## Excerpt
===

- Origin: South London
- Genres: Ska, reggae
- Years active: 1999–present
- Labels: Shell, Galley Music, Sunbeat Records
- Website: Official website

= The Dualers =

British ska musical group

The Dualers are an eight-piece (or nine-piece) ska and reggae band from South East London. Initially comprising brothers Si and Tyber Cranstoun, and now led by Tyber following Si's departure in 2010 for a solo career, they first developed a profile when the single "Kiss on the Lips" entered the UK top 30, peaking at 21, in October 2004 despite no industry backing.

The Dualers have supported Madness at their large outdoor concerts and played headline gigs at Indigo O2, Fairfield Halls in Croydon and the Churchill Theatre in Bromley.

==History==
The Dualers started out in 1999 as a busking duo of Si Christone and Tyber O'Neil (brothers Simon David Cranstoun and Jonathan Lloyd Cranstoun) who could be found on the streets of Bromley, Canterbury, Croydon, Kingston and Romford playing a mix of doo-wop, pop and ska.

===

## Data extract
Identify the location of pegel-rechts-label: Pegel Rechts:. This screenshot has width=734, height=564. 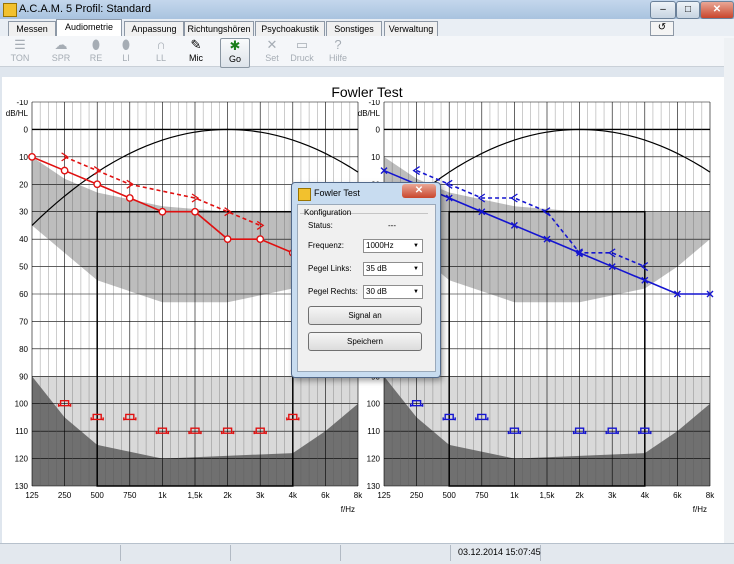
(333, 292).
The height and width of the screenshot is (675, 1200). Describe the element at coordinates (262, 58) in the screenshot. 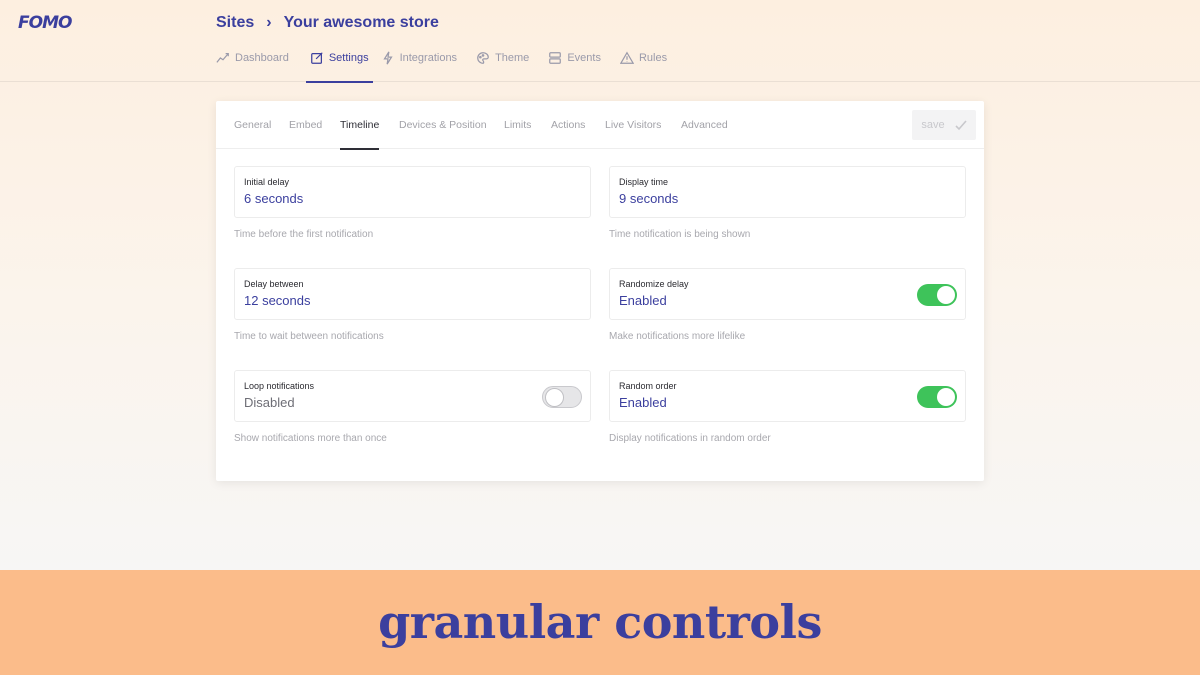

===

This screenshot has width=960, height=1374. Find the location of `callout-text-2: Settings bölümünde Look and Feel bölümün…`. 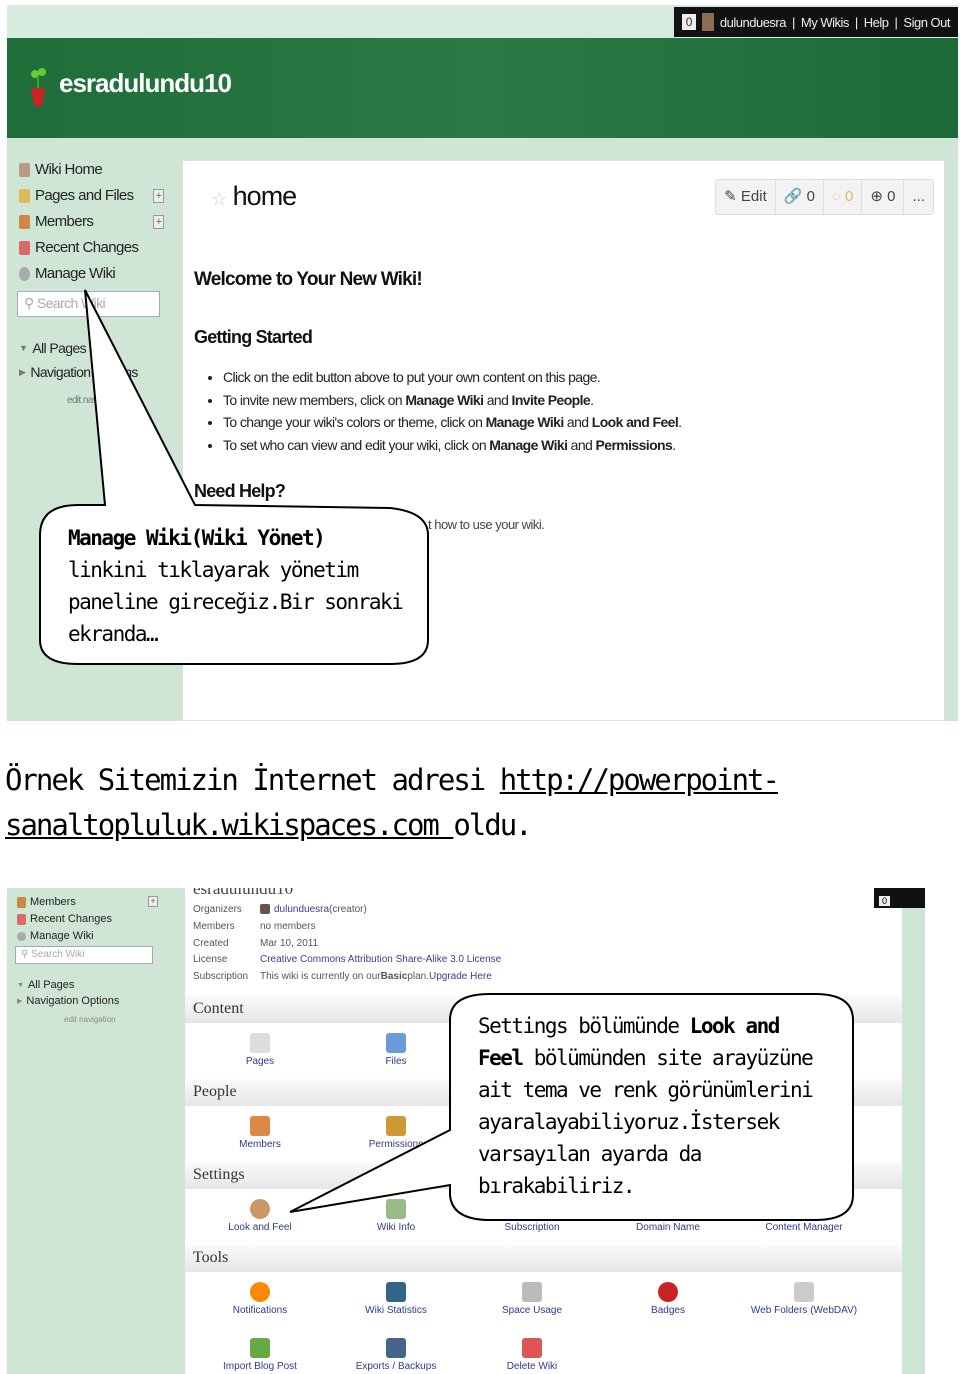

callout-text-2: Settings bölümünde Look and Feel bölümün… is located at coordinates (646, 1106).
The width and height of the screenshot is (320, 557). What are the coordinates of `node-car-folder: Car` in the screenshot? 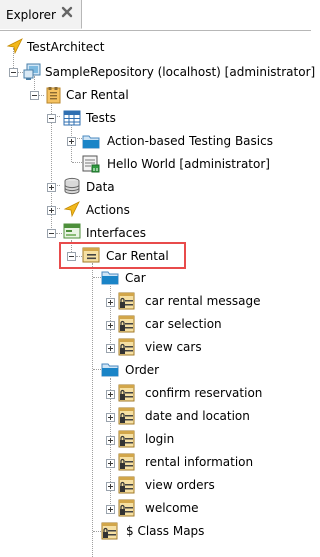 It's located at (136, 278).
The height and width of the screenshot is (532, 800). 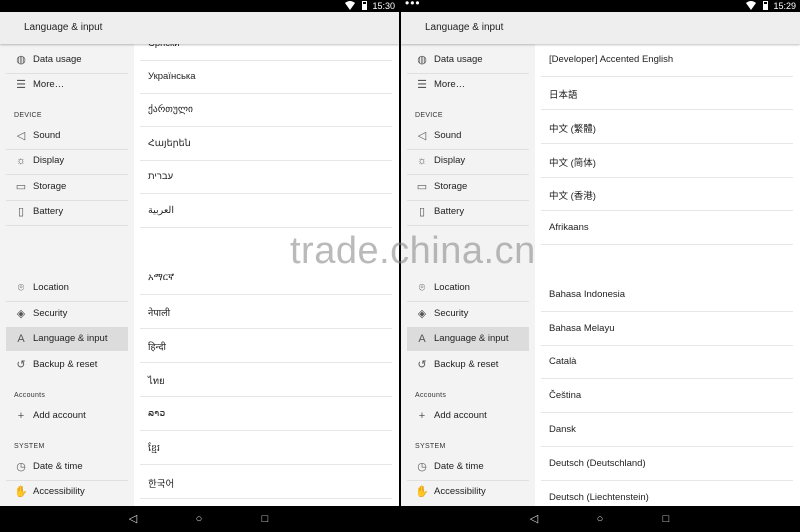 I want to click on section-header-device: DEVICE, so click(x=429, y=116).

===

## Exercise 1
According to the article on The Dualers, what chart position did the single "Kiss on the Lips" peak at?
## Exercise 2
Could you continue the article on The Dualers from where it stops?

## Task output 1
Number 21 in the UK chart.

## Task output 2
By 2004, an old school friend called David Ellis reckoned that the brothers must have played to thousands of people on the streets of these towns, so much so, that they would have a big enough fanbase to release a single. Ellis set up a record label with the brothers called Galley Music and persuaded local Virgin and HMV shops stock a record by the pair called "Kiss on the Lips". 6,000 singles were pressed up by Galley Music, with enough being sold in the local area for the record to chart in the Top 40 of the Official Charts Company's Singles Chart, on a week where they could be still be seen busking outside the Liberty Music Shop in Romford.

In 2005, the duo signed to Guy Holmes' Gut Records label and scored another Top 40 hit with "Truly Madly Deeply".

In 2010 Si Cranstoun decided to embark on a solo career, with The Dualers expanding to become a nine-piece ska band.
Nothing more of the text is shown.